Ahmed Şara hükümeti Suriye'yi ABD ve Avrupa ile barışmış, Körfez ülkeleriyle işbirliği yapan, Türkiye'yi stratejik ortak olarak gören ve her fırsatta desteğini hisseden bir ülke haline getirdi.
Elbette büyük zorluklar hala var.
Daha çok şey yapılması gerekli.
Ancak geçen yıl devrimin ertesinde, 9 Aralık sabahı doğan güneşle birlikte çok büyük bir umut mevsimi de doğdu Suriye'nin üzerine...
Devrimin yıldönümü kutlamalarında bu umudun hala canlı, heyecanın hala taze olduğunu görmek sevindiriciydi.
Artık 24 saat elektriğe kavuşan başkent Şam'daki kutlamalar tam bir bayram havasındaydı.
Hemen hemen tüm büyük kentlerde aynı hava vardı.
Şimdiyse sıra Suriye'yi ayakları üzerinde durur hale getirmekte.
Öncelikle ekonomik yaptırımların tamamen kalkması gerekli.
Bir kısmı kaldırıldı ya da gevşetildi ama ABD'deki Sezar Yasası yaptırımlarının iptal edilmesi en büyük ihtiyaç.
Bu yolda da umut verici işaretler geliyor.
Kongre o yasayı kaldırdığında dünyadan Suriye'ye yardım ve yatırımlar çok daha güçlenecek.
Ahmed Şara, Suriye'nin artık dünya için güvenilir bir ortak olduğunu ilan ediyor.
Dikkat çekici bir detay daha vardı.
Emevi Camii'ndeki sabah namazında da akşam saatlerindeki ulusa seslenişinde de bir yıl önce Şam'a girerken üzerinde olan üniformayı giymişti.
Bu elbette açık, net bir mesajdı.
Bizi ülkenin iç güvenliğine, birliğine, devlet otoritesinin tesisine getiriyor.
Devletin bir "ana", bir "baba" tarafı vardır.
Suriye'de "devlet ana" halkının refahını artırmak için çabalarken, "Bu bir Sünni devrimi değildir" mesajı veriyor.
Ortak bir Suriyeli kimliğiyle etnik köken ve mezhep çatışmasından sıyrılmış bir toplum inşa etmeye çalışıyor.
"Devlet baba" ise Şara'nın üzerindeki o üniformadaydı.
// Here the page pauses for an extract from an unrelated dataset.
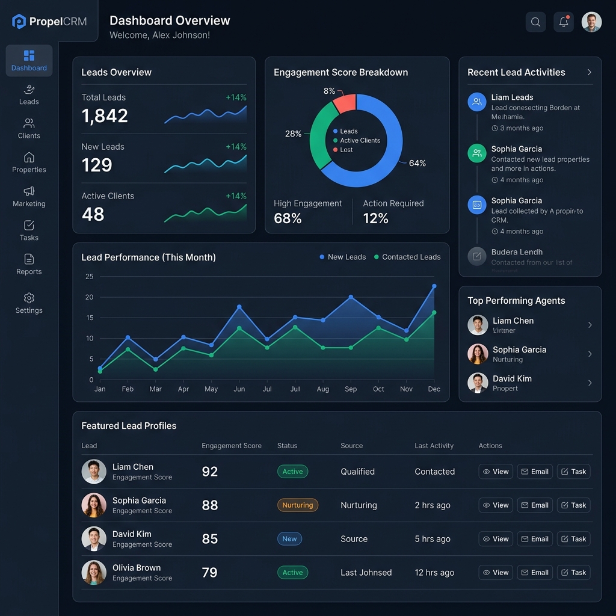Viewport: 616px width, 616px height.
Task: Expand David Kim agent row chevron
Action: pyautogui.click(x=590, y=383)
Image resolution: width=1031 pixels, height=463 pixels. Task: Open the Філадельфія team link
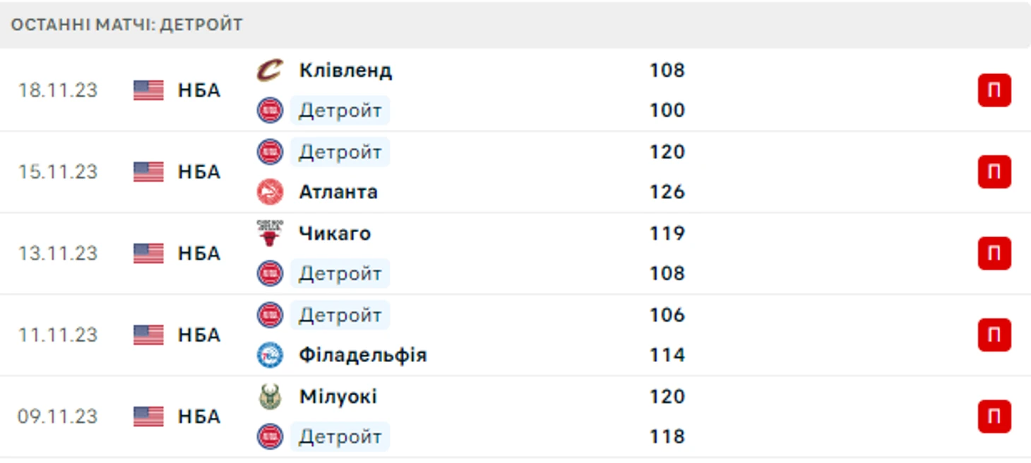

O da ülkenin güvenliğini, sınır bütünlüğünü ve devlet olmanın gereği olan güç kullanma tekelini oluşturmaya çalışıyor.
Bu da bizi öncelikle PKK/YPG terör örgütü ve belkemiğini oluşturduğu SDG'nin, Suriye devlet sistemine entegrasyonu tartışmalarına getiriyor.
Örgütün elebaşı Ferhat Abdi Şahin, 10 Mart'ta Şam'da imzaladığı mutabakatla pek çok taahhüt verdi.
Bunlar arasındaki bazı maddeler için verilen süre yılsonunda doluyor.
Fırat'ın doğusundaki bazı önemli yerlerin ve tesislerin hükümete devredilmesi gibi...
Ancak örgüt bu konuda hiç de gönüllü değil.
Taahhütlerini yerine getirmediler ve süre çok azaldı.
Üstelik örgüt federalizm taleplerinde ısrarlı.
Lakin mutabakat üniter bir devleti öngörüyor.
Ayrıca ellerindeki silahlı unsurların bütün halinde Suriye ordusu çatısı altında var olmasını istiyor.
Başlarına da kendilerinden komutanlar atanmasını talep ediyorlar.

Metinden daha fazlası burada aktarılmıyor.